Limitations of our study include the retrospective set up of the study. The number of study eyes and strict inclusion and exclusion criteria reduce this effect.

Due to the strict exclusion criteria only 73 patients out of 535 screened patients could be included in the study. This was mainly due to other glaucoma diagnoses, but also due to missing preop or postop SD-OCT. This could depict a potential bias, as those patients with full visual acuity not always receive a SD-OCT. Also, patients with postoperative complications are referred more often to the tertiary center for follow-up. These two factors could have led to an overestimation of CME in our cohort. This applies to both groups and therefore should not bias the direct comparison on the frequency of CME occurrence.

Due to the use of real life data, our study falls short to allow a clear differentiation between the variables number of previous surgeries and type of surgical procedure regarding their impact on CME occurrence and on quantitative OCT measurements.

A logistic regression model did not reach the threshold for statistical significance; however, a tendency towards a higher relevance of type of surgery may be deducted from the variable’s higher odds ratio and 95% confidence interval. Furthermore, we did not find a significant correlation between the number of previous intraocular surgeries and the occurrence of a CME (p = 0.235). The conditions of this study represent conditions in real life, where patients receiving GDD often have experienced a greater number of previous surgeries. To differentiate further between the influence of the number of previous surgeries and the type of surgical procedure, a prospective study would be necessary including only patients who receive trab or GDD as primary surgical intervention for glaucoma.

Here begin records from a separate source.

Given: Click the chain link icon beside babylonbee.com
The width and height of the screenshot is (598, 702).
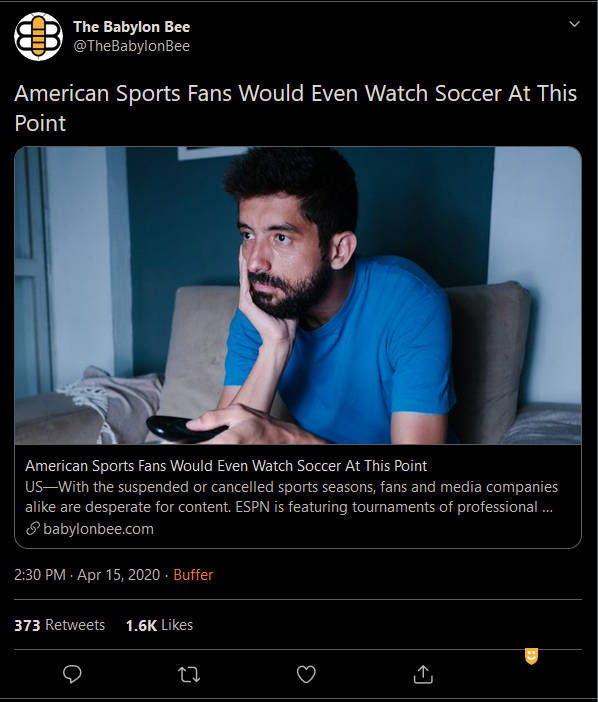Looking at the screenshot, I should point(33,529).
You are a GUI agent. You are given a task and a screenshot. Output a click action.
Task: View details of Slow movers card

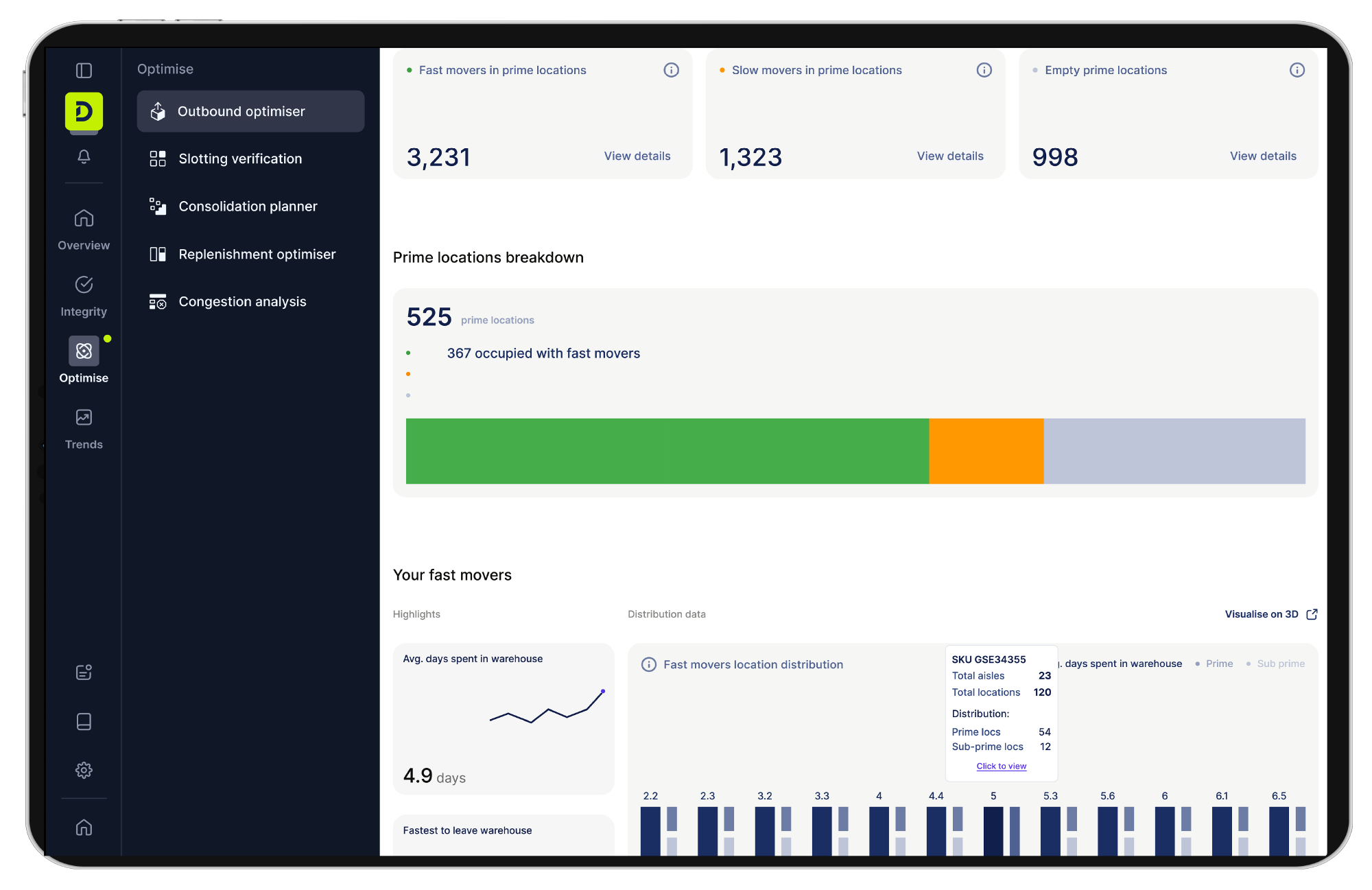pyautogui.click(x=949, y=156)
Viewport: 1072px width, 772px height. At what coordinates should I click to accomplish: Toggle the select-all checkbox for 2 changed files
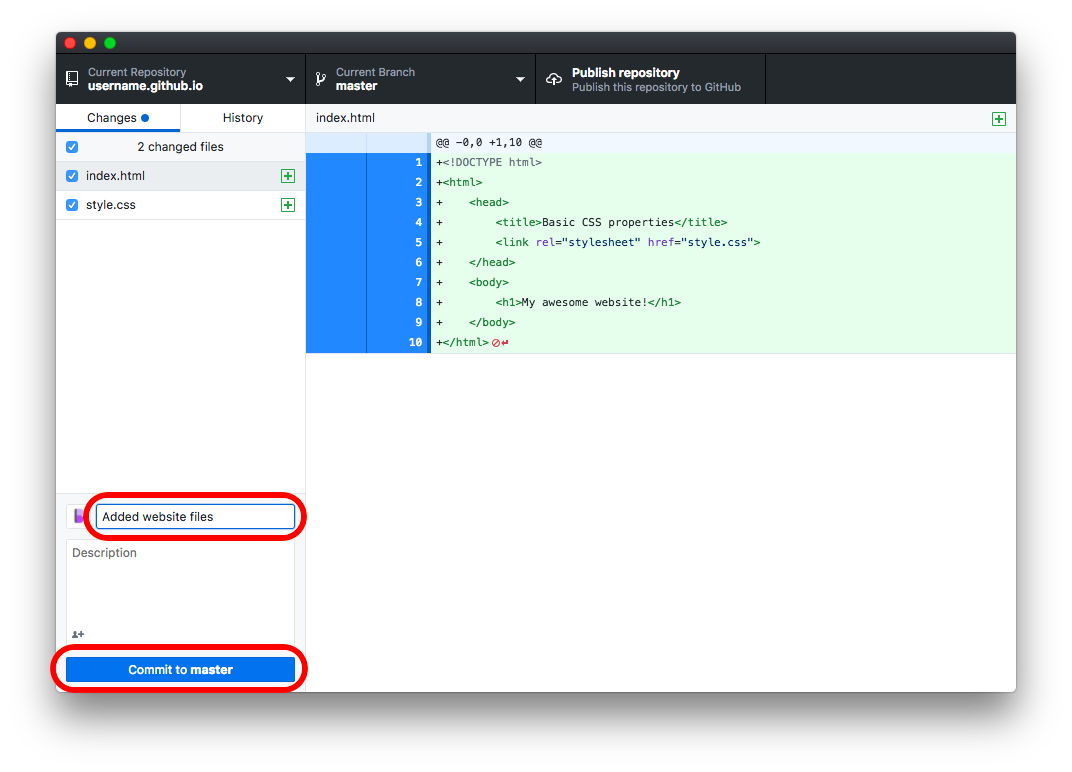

In conclusion, CME is a relevant complication after both trabeculectomy and GDD surgery. GDD surgery as primary surgical option for non-uveitic open angle glaucoma is discussed controversially. At our center we use GDD only as treatment option for eyes with high risk of failure or previously failed trabeculectomy with MMC.

This study found, that in real life CME occurred significantly more often after GDD in patients with a higher number of previous surgeries than after trab in patients with a lower number of previous surgeries. This may represent a relevant information for the choice of surgical treatment and preoperative risk assessment.